Roche, the world's largest biotech company, has received the US Food and Drug Administration's (FDA) 510(k) clearance for the cobas HSV 1 and 2 test for the direct detection and differentiation of HSV-1 and HSV-2 DNA in anogenital specimens from symptomatic patients.
With dual target detection and automation, the cobas HSV 1 and 2 test provides laboratories with the capability to report up to 94 results in significantly less time than traditional methods and provides a simplified workflow for sample handling in the laboratory. This can help labs reduce costs, improve turnaround time and enable staff to spend more time on other critical tasks.
"Accurate diagnosis of genital herpes infections, whether caused by HSV-1 or HSV-2, has important personal and public health implications," said Edward Hook III, MD, director, Division of Infectious Diseases and professor of Medicine, Epidemiology and Microbiology, University of Alabama.
"Many genital herpes infections present with non- 'classical' genital lesions. Culture is clearly inferior to nucleic acid amplification testing and use of polymerase chain reaction (PCR)-based tests will lead to improved etiologic diagnosis and better patient care."

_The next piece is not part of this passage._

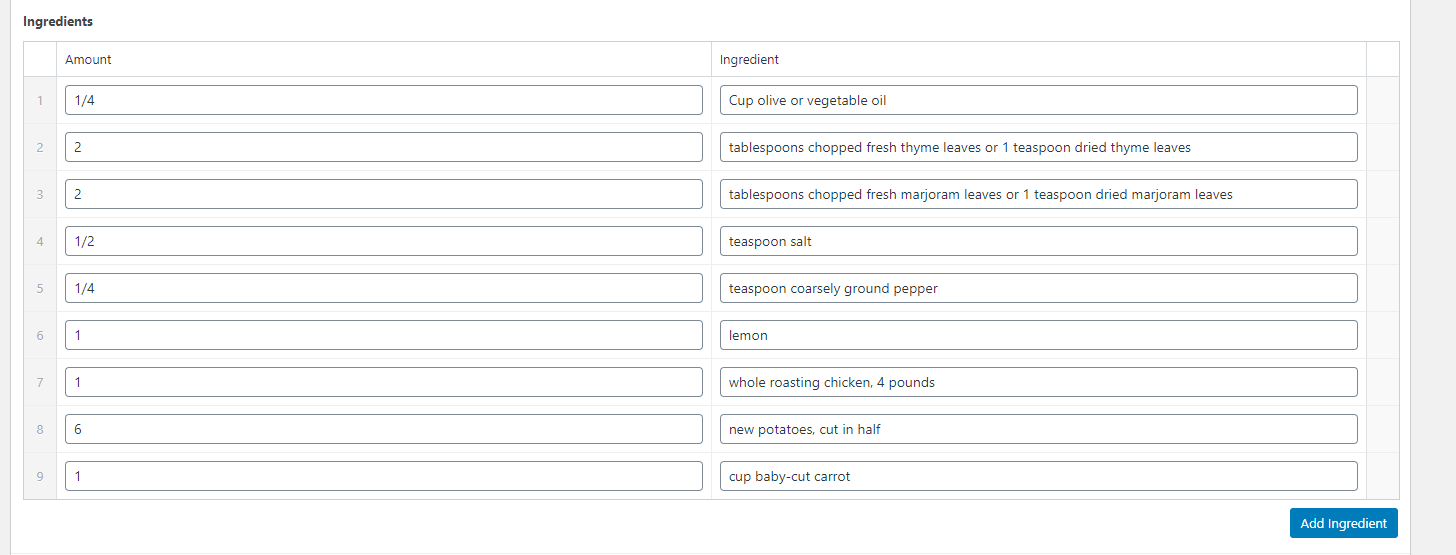Click the amount field in row 3

pyautogui.click(x=383, y=194)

"The addition of the cobas HSV 1 and 2 test expands the menu for the cobas 4800 System, enabling labs to experience increased efficiency with innovative testing solutions," said Paul Brown, head of Roche Molecular Diagnostics. "This highly sensitive and specific new test for the detection of herpes simplex virus delivers reliable results to physicians for optimal patient treatment and clinical management decisions."
Treatment guidelines cite the importance of sensitivity for HSV detection, and that PCR has demonstrated superior clinical performance to culture techniques1-2. Using one of the fastest, most advanced real-time PCR detection methods available today, the cobas HSV 1 and 2 test offers accurate and reliable results through the use of simple and reliable sample collection technology and automated processing. The test is performed on the cobas 4800 System, currently the only FDA-cleared system which offers the flexibility to run sexually transmitted infection and healthcare-associated infection tests, in the same run, on a single platform.
Clinical presentation for herpes simplex virus infection is variable, and frequently signs and symptoms can be easily confused with other conditions. Most HSV-1 infections occur early in childhood and often go unrecognised, while HSV-2 infection rates remain low until the age of sexual maturity. Approximately 70 to 90 per cent of patients with reactive serology for HSV-2 have not been diagnosed with genital herpes. Laboratory confirmation is recommended for all patients with suspected genital herpes, using methods that directly demonstrate the presence of the virus in genital specimens. The type of HSV a patient is infected with has an impact on management and treatment decisions, as HSV-2 recurrence is considerably higher than that of HSV-1. Molecular testing by PCR is the most sensitive method of direct detection for HSV-1 and HSV-2.
The cobas 4800 System offers true walk-away automation of nucleic acid purification, PCR set-up and real-time PCR amplification and detection to help laboratories achieve maximum efficiency. The expanding system menu in the U.S. currently includes the cobas CT/NG test (Chlamydia trachomatis/Neisseria gonorrhoeae), cobas HPV test, cobas MRSA/SA test, cobas Cdiff test, cobas BRAF V600 Mutation test, cobas EGFR Mutation test and cobas KRAS Mutation test.